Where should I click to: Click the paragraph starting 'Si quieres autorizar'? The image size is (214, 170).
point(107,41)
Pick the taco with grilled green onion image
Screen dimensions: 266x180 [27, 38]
...
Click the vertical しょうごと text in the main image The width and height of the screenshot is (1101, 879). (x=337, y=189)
---
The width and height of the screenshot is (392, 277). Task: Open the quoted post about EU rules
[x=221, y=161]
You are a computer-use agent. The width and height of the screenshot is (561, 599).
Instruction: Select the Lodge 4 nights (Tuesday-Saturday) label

--- TASK ITEM ---
From the records above, give again exactly the lines running from the line with "You are a computer-use" to the line with "Instruction: Select the", inclusive.

--- SOLUTION TO THIS PROBLEM ---
You are a computer-use agent. The width and height of the screenshot is (561, 599).
Instruction: Select the Lodge 4 nights (Tuesday-Saturday) label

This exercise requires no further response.